IOT devices, such as video surveillance cameras and ATMs, are to blame for many of these kinds of attacks. They not only expand a business's attack surface but can also act as entry points to the corporate network and be easily exploited. With an increasing reliance on IOT, enterprises need secure IOT tunnelling that locks down communication and provides network access to only trusted users.
Let’s explore IOT tunnelling – a vital upgrade in one’s digital security blueprint, ensuring vulnerabilities are spotted before they turn into digital floods.
Why do IOT devices pose more security risks?
Sometimes called “headless” devices, IOT devices are a prime target for security threats due to their basic hardware and communication protocols. They typically require a simple password for access, have one primary function and don’t have the processing power to incorporate onboard security. Think of video surveillance cameras placed around a building, where the device’s sole purpose is to record video – security isn’t really its forte.
To put things into perspective, say a bad actor gains access to the network through an IOT device due to an exposed internet protocol (IP) address, because they’ve compromised that device, they can now move laterally to other parts of the network. This can happen over the course of months, as hackers cautiously work to determine network topology. Eventually, they’ll find what they came for, putting the entire network at risk. A real-world example of this is the massive 2013 breach where a malicious actor gained access to payment data for millions of customers through a third-party managed HVAC system.
Accessing a wired or fibre connection for a remote IOT device isn't always a straightforward task. Take, for instance, smart cities with abundant fibre connectivity. Often, that connectivity is allocated to enable essential infrastructure like traffic controllers. However, the process of digging trenches to lay fibre underground and running it up utility poles is costly and disruptive to traffic operations. 5G has made connecting IOT devices easy, fuelling a surge in their adoption by enterprise businesses. IT teams can now quickly and seamlessly connect dispersed IOT devices in locations where fibre isn’t the best option. 5G delivers faster, more reliable, low-latency connectivity, enabling real-time data processing and applications that weren’t possible with older technologies.
What factors should an enterprise consider when improving the security of IOT devices?

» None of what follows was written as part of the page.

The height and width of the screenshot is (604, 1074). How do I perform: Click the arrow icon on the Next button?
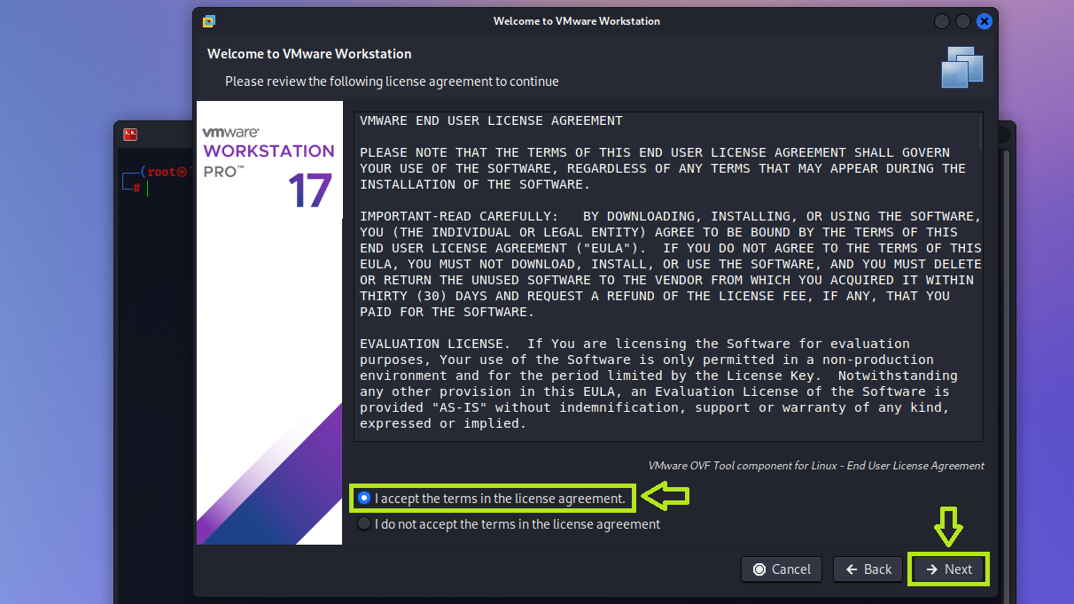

Because of the inherent security risk IOT devices bring, it’s important for enterprises to take the right steps to secure their connections. A few factors to keep in mind:
Hidden IP addresses
Enterprises are more vulnerable to data and resource loss when their IP addresses are publicly exposed, and securing traffic over the WAN via encryption is imperative for those utilising a public cellular network. While a traditional virtual private network (VPN) can establish secure, encrypted connections over public networks, it falls short in protecting IP addresses. Using a solution based on zero trust principles conceals these IP addresses to prevent network topology discovery and lateral movement.
Denial by default with zero trust
A zero trust security model challenges the traditional notion of trust within a network. Instead of assuming that everything inside a network is trusted by default, it operates on the principle that no user is trusted and must be continually verified, regardless of the location of the user or device. Zero trust IOT protection ensures IOT devices don’t have any more access than is absolutely necessary and can only communicate with authorised hosts.

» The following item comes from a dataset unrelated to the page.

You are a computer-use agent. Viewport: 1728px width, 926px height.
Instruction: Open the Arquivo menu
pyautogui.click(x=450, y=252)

What sets IOT apart from standard user access is its inherent simplicity. A video camera may primarily communicate with a video management system (VMS) while transmitting a live feed to a real-time monitoring station. The camera's communication needs are limited, and zero trust tunnels help secure this by restricting communication to only those essential applications, ensuring that the camera interacts with nothing else.
Secure third-party access
Enterprise IOT security risks are further amplified when third-party contractors and suppliers enter the picture. Often, they need access to the network for set up, troubleshooting, management, and operation of these IOT devices, so securing IOT remote access is critical.
With a ZTNA solution, businesses can manage user-to-IOT connections and provide simple and safe access to only the systems on the WAN they are authorised to access without having any visibility or access to anything else.

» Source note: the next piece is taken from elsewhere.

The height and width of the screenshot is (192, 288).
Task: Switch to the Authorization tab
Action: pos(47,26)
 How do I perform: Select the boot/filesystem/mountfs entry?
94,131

How IOT tunnelling enhances network security
To minimise the risk of an attack, organisations should create a network environment that aids in the protection of their IOT devices.
With the right solution in place, businesses can create secure tunnels for their IOT routers for locked-down communication, minimising the risk of a lateral attack. By switching from a VPN to a network built on zero trust principles, such as Cradlepoint’s NetCloud Exchange (NCX) Secure Connect, organisations can easily deploy and scale secure zero trust tunnels for IOT routers, enabling end-to-end encrypted communications.